Step-by-step: how to permanently eliminate ants
- Follow the trail (don't disrupt it!): When you spot an ant trail, DO NOT spray it. Follow the ant trail to identify how ants are entering the home and where they are heading. This information will tell you where to place bait and what entry points to seal later. Disrupting the trail early makes it harder to track the colony back to its source.
- Use slow-acting bait (not spray): Slow-acting gel or granular bait is the single most effective tool towards permanent ant elimination. Worker ants consume the bait and carry it back to the colony, where bait is shared with the queen and larvae through a process called trophallaxis. Trophallaxis is process where an ant burps a drop of liquid from its mouth and its relatives drink it. The bait poison takes 24 to 72 hours is designed to be taken back to the colony. It will require multiple trips by workers before a colony is affected. Place bait directly on active trails and near entry points. Replenish it every few days until activity stops completely.
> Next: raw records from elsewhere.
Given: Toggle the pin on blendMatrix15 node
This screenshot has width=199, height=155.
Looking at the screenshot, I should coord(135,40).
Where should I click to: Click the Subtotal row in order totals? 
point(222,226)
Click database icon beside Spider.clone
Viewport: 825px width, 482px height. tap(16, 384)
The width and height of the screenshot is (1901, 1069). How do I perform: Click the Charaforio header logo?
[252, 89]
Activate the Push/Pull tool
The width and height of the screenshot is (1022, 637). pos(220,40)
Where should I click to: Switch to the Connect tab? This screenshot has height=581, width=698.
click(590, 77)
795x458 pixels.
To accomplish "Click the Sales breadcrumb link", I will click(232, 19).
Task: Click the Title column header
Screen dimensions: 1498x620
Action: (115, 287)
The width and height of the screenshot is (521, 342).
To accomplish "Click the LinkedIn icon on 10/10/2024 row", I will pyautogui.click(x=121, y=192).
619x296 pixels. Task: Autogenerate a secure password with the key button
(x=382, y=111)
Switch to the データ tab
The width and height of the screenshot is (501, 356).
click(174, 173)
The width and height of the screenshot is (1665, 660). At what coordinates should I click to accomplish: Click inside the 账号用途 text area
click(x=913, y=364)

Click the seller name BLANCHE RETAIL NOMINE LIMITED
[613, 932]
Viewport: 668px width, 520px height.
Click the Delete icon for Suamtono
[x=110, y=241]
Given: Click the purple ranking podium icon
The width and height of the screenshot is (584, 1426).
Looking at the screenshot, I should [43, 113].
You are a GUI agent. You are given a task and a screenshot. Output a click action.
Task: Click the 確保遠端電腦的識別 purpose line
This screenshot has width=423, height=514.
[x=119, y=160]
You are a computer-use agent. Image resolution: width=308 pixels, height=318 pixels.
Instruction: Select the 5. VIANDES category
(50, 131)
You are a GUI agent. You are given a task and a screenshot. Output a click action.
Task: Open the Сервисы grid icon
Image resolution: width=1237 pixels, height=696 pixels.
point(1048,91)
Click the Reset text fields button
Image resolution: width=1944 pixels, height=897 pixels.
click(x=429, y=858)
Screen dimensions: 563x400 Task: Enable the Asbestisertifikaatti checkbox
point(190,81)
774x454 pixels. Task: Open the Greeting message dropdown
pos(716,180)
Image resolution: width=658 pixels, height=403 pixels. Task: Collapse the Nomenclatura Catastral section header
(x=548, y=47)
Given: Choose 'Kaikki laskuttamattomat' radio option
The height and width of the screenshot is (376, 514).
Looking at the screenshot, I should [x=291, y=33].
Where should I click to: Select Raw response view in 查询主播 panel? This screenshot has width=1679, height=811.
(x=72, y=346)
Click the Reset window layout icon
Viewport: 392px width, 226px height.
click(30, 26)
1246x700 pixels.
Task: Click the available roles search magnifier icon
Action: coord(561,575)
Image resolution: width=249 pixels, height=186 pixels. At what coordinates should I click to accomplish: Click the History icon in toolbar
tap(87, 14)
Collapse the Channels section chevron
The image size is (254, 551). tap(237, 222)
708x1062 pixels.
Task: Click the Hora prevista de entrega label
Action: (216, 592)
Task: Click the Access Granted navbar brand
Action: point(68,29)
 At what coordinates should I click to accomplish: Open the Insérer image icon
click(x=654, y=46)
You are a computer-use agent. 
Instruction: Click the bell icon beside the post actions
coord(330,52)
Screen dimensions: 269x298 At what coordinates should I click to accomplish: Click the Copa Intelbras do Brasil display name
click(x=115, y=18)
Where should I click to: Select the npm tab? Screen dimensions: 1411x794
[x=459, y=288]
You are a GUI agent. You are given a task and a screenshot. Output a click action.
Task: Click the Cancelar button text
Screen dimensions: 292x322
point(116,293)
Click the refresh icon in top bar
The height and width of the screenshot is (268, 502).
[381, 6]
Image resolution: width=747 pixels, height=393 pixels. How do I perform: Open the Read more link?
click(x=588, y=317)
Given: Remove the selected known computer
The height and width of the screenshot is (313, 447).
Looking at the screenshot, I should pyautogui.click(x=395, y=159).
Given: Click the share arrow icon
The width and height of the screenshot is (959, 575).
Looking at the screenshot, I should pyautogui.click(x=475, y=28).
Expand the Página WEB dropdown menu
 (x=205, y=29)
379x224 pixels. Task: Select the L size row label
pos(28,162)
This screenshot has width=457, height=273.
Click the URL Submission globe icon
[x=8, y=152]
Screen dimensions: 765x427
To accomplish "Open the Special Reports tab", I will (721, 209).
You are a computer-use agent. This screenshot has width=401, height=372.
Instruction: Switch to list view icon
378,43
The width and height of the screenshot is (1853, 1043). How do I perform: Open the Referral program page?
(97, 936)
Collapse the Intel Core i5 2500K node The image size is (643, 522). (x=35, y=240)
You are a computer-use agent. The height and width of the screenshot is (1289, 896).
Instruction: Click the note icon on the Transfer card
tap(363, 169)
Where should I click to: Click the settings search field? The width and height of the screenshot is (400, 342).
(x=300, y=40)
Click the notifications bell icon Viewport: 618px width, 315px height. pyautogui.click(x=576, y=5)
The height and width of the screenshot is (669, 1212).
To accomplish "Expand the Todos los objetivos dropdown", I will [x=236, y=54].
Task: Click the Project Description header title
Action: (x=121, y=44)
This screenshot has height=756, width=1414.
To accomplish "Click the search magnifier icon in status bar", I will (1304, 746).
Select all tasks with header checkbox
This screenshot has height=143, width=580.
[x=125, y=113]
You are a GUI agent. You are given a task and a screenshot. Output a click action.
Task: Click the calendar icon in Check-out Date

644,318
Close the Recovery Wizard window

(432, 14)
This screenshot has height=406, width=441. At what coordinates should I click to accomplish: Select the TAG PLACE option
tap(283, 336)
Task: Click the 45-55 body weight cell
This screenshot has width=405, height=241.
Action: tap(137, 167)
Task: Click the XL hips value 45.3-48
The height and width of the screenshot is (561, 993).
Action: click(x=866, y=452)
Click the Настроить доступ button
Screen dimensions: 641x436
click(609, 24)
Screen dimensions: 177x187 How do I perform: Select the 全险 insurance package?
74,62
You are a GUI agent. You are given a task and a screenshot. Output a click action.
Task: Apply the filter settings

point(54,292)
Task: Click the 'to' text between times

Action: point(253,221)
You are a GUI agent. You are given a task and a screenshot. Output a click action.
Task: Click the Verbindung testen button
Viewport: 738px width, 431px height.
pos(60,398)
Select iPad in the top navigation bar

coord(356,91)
- Apply diatomaceous earth or boric acid at entry points: Food-grade diatomaceous earth and boric acid powder are low-toxicity options that damage ants' exoskeletons and disrupt their digestive systems. Apply a thin, barely visible layer along baseboards, under appliances, inside wall voids, and around the exterior perimeter of the foundation. These treatments work slowly but remain effective for months in dry conditions.
- Seal every entry point: Ants can enter through gaps as thin as 1 mm. Use silicone caulk to seal cracks around window frames, door frames, utility pipes, and where walls meet floors. Pay particular attention to the foundation line on the exterior — this is the primary entry route for pavement and carpenter ants. Steel wool pushed into larger gaps before caulking provides an extra layer of protection, as ants cannot chew through it.
- Eliminate what's attracting them: Ants are driven indoors by three things: food, moisture, and shelter. Small changes to your daily life help a lot, some helpful tips such as storing food in airtight containers, wiping down counters and stovetops after every meal, fixing dripping taps and leaky pipes under sinks, and moving firewood and mulch at least 30 cm away from the foundation. Reducing leaf litter and debris near the home also eliminates nesting sites that feed colonies near your exterior walls.
- Monitor and retreat after two weeks: Even after ant activity appears to stop, you should continue monitoring for at least two weeks. Some colonies have multiple queens or satellite nests that take longer to collapse. A second round of bait placement is often necessary to fully eliminate remnant populations. If activity resumes after three or four weeks, the colony likely has multiple queens which is a situation that typically requires professional treatment to resolve.
Never use aerosol or contact spray on an active ant trail because it only kills the workers you can see. The spray scatters the colony into multiple locations and can cause species like pharaoh ants to bud into several new colonies. If you have tried sprays, it is certainly why the infestation has grown.
How to keep ants from coming back
- Seal all food in airtight containers: Sugar, honey, cereals, and pet food left in open packaging are the most common reasons ant problems persist after treatment.
- Fix moisture sources: Leaky pipes, condensation under sinks, and damp wood near the foundation are strong attractants. This is usually the case for carpenter ants seeking soft wood to nest in.
- Trim vegetation touching the house: Branches and shrubs touching your exterior walls act as ant highways directly into your home. Keep a clear gap of at least 30 cm around the entire property perimeter.
- Treat the perimeter each spring: An annual perimeter treatment applied in early spring is the most cost-effective way to prevent infestations from establishing indoors. Early spring is ideal because this period is before ant season starts.